On a day where markets were down from the start and showed nary a glimmer of hope even with the signing of the economic stimulus package, the hits continued with Chesapeake Energy (CHK) swinging to a loss as they reported after the close. The company reported net loss of $886 million, mostly because of $1.8 billion in one time charges related to writing down assets that are less valuable now that the price of natural gas has fallen so much recently. In terms of real operations (excluding one-time charges) the results fell just short of consensus estimates as the company generated net income of 73 cents per share versus estimates of 74 cents. Furthermore, the company increased revenue in the quarter by an impressive 43% on a year over year basis.
Chesapeake was off nearly 8% on the day, and has fallen further since the earnings were released at the close. However, when you compare the $1.8 billion write down to the $7.1 billion write down reported recently by Chesapeake’s competitor Devon Energy (DVN), Chesapeake’s assets look comparably far more attractive. Chesapeake is considering selling stakes in some of its highest producing fields including the Barnett Shale, currently the largest and most prolific unconventional natural gas resource field in the U.S., according to the release. This property’s available average daily production increased 55% from a year ago and is home to 25 rigs at present. Over the past several months, Chesapeake has sold stakes in all three other major shale operations, with Barnett being the only remaining holdout. CEO Aubrey McClendon commented:
“Looking ahead, we believe that investors will increasingly recognize Chesapeake’s competitive advantages, including our industry-leading asset position in the Big 4 shale plays, our strong hedge position and our $4 billion in drilling carries, which will enable Chesapeake to deliver operational and financial results that we believe will be among the best in the industry for years to come.”
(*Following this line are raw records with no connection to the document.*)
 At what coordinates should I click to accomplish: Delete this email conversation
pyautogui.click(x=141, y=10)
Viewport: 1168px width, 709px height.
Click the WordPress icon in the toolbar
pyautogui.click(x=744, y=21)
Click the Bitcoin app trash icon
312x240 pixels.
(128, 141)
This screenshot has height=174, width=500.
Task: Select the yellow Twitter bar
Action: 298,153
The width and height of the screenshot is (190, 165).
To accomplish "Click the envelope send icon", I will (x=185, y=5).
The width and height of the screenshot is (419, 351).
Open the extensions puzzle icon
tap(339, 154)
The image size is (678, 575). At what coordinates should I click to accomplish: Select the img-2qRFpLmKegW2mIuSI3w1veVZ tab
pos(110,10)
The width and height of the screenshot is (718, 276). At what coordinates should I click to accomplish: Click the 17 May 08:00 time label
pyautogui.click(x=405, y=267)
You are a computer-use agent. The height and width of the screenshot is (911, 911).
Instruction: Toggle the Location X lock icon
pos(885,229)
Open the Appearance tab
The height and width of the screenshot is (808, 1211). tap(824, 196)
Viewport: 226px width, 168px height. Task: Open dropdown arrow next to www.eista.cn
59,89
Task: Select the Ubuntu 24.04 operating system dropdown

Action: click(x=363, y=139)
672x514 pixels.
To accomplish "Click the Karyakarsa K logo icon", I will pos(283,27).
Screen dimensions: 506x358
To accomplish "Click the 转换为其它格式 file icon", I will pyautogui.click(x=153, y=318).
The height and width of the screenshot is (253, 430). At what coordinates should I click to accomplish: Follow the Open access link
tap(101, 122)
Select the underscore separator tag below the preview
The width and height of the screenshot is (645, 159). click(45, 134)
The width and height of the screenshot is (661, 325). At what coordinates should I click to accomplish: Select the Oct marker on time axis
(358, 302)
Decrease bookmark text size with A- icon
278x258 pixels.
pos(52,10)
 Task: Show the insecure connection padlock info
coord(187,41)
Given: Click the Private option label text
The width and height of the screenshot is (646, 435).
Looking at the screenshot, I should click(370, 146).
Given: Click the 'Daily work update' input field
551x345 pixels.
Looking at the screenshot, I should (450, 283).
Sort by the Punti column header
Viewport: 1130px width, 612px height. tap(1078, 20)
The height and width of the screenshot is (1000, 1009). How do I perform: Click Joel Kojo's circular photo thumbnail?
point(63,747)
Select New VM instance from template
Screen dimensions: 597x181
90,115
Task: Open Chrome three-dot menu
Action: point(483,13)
The fact that Chesapeake is willing to part with a portion of its leases in the valuable Barnett Shale speaks to just how tough things have gotten for natural gas producers as the price per unit has dropped from about $14 to just over $4. One of Chesapeake’s biggest problems right now is debt, as the company has a not insignificant amount of long term debt of more than $11 billion. We have little doubt Chesapeake will generate enough cash over the long term that the long term debt is not so much of a problem. However, more pressing are the company’s current liabilities of $2.7 billion which will come due in less than a year. With so much of Chesapeake’s assets tied up in leased property, as much as they may not like it, selling some of these assets may be the best way to cover the $1.3 billion gap between current assets and current liabilities.
So, although the price of CHK does look appealing compared to historical norms as sales growth has been quite strong and earnings are decent (excluding write downs), we are maintaining our Fairly Valued rating. At this point, the company has too much debt to ignore even if its shale leases are increasing production at an attractive rate. Of course, were the price of natural gas to recover in short order than Chesapeake would likely be able to keep its interests in all of its leased properties. All in all the company is managing fairly well to stay profitable considering the drop in gas prices, but at this time there is still a lot of risk until the company can get its debt liabilities under control.